ASSIGNMENT:
Print the records below exactly, with no pictures.

DATA FOR THE TASK:

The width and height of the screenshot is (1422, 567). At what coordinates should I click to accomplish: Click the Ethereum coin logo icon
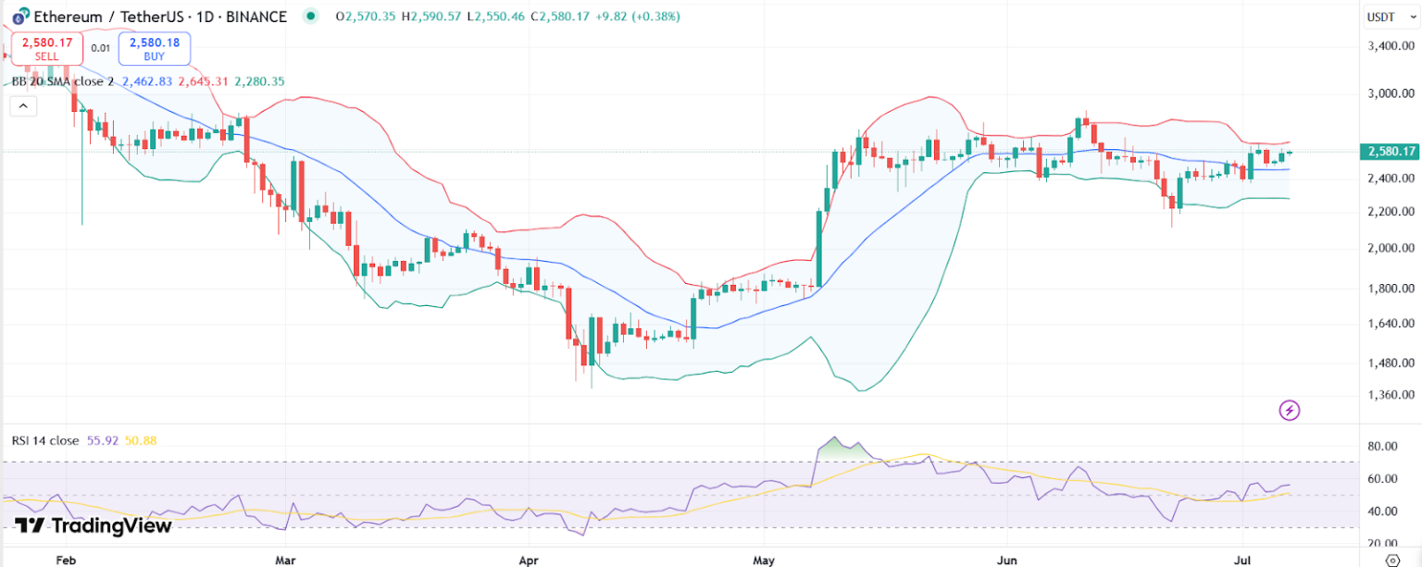point(18,17)
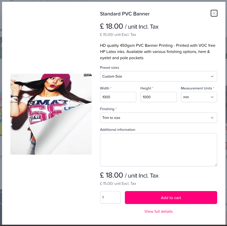Click the Finishing field label
Screen dimensions: 227x226
(107, 109)
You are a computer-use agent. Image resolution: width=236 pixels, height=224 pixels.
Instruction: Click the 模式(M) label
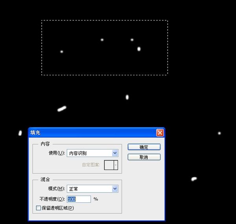tap(57, 189)
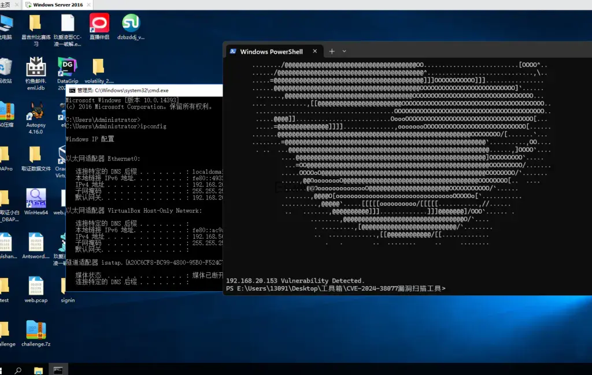The width and height of the screenshot is (592, 375).
Task: Select the 直播伴侣 desktop shortcut
Action: click(99, 24)
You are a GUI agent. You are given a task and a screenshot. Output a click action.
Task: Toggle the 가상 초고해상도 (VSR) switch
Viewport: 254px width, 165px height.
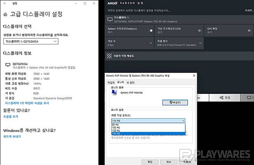click(x=200, y=30)
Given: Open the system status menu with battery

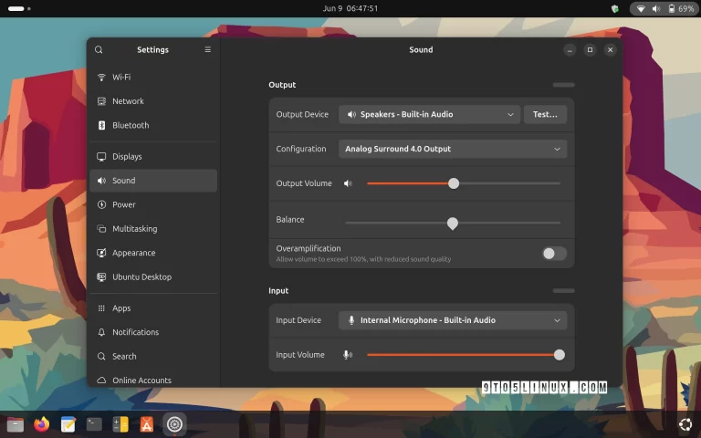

ANSWER:
The width and height of the screenshot is (1422, 567). At what coordinates should I click to accomplish: Click the Ethereum coin logo icon
point(18,17)
Click the Finishing field label
Screen dimensions: 227x226
(107, 109)
You are a computer-use agent. Image resolution: width=236 pixels, height=224 pixels.
Instruction: Click the 模式(M) label
tap(57, 189)
The width and height of the screenshot is (592, 375).
Task: Select the 直播伴侣 desktop shortcut
Action: click(99, 24)
You are a GUI agent. You are given a task and a screenshot. Output a click action.
Task: Toggle the 가상 초고해상도 (VSR) switch
Viewport: 254px width, 165px height.
click(x=200, y=30)
Given: Open the system status menu with battery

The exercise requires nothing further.